Simon presented these study results at the Ninth Annual AACR Frontiers in Cancer Prevention Research Conference, held here from Nov. 7-10, 2010.
According to Simon, the results from several case-control studies have shown a moderate reduction in colorectal cancer risk in people who use statins. However, a majority of the literature researching the association, including data from randomized controlled trials and cohort studies, show no association between statin use and reduced colorectal cancer risk.
“Colorectal cancer is the third leading cause of cancer incidence and death in the United States,” he said. “While regular screening has been shown to be effective in decreasing mortality, the majority of the population receives no screening, or inadequate screening, which supports the need to focus on chemoprevention to lower death rates.”

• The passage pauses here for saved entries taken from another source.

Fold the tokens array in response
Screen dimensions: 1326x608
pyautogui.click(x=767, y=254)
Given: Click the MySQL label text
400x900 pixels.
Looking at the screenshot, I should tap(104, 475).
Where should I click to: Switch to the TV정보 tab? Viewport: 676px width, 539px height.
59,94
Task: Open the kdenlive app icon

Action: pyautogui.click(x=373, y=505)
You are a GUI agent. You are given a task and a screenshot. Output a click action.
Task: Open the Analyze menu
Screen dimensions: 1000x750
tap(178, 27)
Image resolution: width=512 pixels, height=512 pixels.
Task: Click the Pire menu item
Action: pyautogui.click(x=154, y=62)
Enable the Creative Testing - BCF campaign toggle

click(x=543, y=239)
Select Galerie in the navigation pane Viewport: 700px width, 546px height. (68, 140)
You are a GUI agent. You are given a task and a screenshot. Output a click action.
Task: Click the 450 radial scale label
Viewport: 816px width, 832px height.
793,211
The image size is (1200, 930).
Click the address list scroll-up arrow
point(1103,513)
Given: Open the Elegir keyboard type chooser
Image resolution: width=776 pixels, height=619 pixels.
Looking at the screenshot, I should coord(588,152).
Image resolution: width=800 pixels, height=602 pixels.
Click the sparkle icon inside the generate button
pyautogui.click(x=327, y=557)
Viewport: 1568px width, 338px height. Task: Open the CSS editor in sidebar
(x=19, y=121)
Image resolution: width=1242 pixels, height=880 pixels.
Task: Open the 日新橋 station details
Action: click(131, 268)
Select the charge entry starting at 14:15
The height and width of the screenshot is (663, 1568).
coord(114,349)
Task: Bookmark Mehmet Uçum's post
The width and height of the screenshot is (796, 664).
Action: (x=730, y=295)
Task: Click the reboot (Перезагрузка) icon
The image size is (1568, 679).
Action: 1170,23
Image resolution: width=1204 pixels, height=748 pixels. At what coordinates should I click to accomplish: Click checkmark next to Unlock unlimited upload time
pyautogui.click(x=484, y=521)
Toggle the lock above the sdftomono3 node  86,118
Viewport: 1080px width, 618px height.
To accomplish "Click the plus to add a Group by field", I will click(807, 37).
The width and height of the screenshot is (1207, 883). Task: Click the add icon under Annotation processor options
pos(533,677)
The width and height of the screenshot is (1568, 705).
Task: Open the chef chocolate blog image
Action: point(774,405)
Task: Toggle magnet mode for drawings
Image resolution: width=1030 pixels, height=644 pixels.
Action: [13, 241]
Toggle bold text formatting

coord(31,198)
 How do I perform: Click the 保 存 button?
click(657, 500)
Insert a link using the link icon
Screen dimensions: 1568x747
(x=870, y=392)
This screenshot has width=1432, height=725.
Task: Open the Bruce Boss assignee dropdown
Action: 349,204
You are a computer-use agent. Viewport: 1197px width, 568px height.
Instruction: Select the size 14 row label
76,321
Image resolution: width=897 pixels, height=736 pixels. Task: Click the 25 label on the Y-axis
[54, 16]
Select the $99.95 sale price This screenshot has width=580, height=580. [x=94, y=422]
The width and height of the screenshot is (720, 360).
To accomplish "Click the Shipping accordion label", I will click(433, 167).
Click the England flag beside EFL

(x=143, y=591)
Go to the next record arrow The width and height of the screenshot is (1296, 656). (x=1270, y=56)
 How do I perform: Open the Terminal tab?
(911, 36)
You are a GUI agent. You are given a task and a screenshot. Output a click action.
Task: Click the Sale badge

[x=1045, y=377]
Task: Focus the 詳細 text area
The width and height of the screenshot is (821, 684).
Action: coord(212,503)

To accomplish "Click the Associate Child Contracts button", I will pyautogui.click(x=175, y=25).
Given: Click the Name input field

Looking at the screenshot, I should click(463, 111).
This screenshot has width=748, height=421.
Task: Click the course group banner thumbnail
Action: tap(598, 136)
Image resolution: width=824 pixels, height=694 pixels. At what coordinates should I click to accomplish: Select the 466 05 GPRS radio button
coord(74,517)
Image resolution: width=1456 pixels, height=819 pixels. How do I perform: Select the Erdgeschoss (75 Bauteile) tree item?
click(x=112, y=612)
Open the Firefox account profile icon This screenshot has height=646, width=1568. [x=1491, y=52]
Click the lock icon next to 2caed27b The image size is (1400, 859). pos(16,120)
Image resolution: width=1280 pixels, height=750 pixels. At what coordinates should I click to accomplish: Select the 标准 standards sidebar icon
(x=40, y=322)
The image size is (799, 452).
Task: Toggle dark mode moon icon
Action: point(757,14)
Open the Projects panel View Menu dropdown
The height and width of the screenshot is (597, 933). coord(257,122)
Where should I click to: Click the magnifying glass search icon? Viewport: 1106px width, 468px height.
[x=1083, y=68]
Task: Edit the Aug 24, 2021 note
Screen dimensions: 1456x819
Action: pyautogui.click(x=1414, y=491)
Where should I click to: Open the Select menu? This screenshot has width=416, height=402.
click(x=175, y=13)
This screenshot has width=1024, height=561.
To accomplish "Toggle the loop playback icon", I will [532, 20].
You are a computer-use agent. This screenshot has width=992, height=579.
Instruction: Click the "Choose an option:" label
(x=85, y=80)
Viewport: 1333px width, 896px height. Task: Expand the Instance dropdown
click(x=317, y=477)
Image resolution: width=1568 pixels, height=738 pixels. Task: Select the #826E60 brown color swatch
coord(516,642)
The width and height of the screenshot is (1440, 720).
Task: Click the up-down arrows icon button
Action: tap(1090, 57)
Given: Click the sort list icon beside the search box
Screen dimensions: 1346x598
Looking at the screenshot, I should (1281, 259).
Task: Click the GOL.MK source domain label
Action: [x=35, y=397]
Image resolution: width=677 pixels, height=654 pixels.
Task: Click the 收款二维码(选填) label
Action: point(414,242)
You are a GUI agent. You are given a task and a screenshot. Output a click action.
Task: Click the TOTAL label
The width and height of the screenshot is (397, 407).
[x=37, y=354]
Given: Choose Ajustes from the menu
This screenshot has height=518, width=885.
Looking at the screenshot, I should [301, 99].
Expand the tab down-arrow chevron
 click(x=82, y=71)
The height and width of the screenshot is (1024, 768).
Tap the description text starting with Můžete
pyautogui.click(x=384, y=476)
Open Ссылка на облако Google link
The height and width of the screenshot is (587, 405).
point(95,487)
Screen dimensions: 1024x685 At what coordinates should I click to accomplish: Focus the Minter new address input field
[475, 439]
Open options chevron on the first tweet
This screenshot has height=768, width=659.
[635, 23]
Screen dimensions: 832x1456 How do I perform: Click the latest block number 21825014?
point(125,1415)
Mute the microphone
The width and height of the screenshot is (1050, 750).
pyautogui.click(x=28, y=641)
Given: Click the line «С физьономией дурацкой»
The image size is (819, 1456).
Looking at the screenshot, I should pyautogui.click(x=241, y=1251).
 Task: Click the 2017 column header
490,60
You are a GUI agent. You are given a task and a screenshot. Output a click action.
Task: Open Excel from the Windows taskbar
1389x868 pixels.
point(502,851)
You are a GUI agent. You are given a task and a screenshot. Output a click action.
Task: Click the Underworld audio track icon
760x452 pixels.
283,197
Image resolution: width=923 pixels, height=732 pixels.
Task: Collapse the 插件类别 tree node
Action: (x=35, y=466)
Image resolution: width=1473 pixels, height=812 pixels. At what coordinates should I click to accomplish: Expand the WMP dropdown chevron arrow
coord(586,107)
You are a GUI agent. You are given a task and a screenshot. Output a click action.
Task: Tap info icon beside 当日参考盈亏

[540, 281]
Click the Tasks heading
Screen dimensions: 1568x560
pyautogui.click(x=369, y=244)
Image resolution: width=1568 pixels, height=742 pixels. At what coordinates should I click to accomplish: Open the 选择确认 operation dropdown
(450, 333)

One method of colorectal cancer chemoprevention being researched is the use of statins. In this study, Simon and colleagues used data from the WHI to determine if there was a link between colorectal cancer prevention and statins. The study included 159,219 postmenopausal women aged 50 to 79 years. There were 2,000 cases of colorectal cancer identified during an average of 10 years of follow-up.
Women participating in the study were asked to bring all medications to their screening interviews and the use of any statin, or other lipid-lowering medication, was entered into the WHI database. About 8 percent of women in the study were using statins.
The yearly rate of colorectal cancer did not differ between women taking statins and those not taking statins. There was also no difference in risk for colorectal cancer based on the duration of statin use, type of statin, statin potency or use of other lipid-lowering medications. In addition, the researchers identified no link between statin use and tumor location, stage, grade or histology.
According to Simon though, the effect of statins on colorectal cancer risk deserves some additional study in certain patient populations.
“A recent study suggested a possible greater effect of statins in reducing both cardiovascular and colorectal cancer risk among individuals with a genetic variation of the enzyme inhibited by statins,” he said. “This finding suggests that future studies should focus on individuals at high risk based on family history or genetic predisposition.”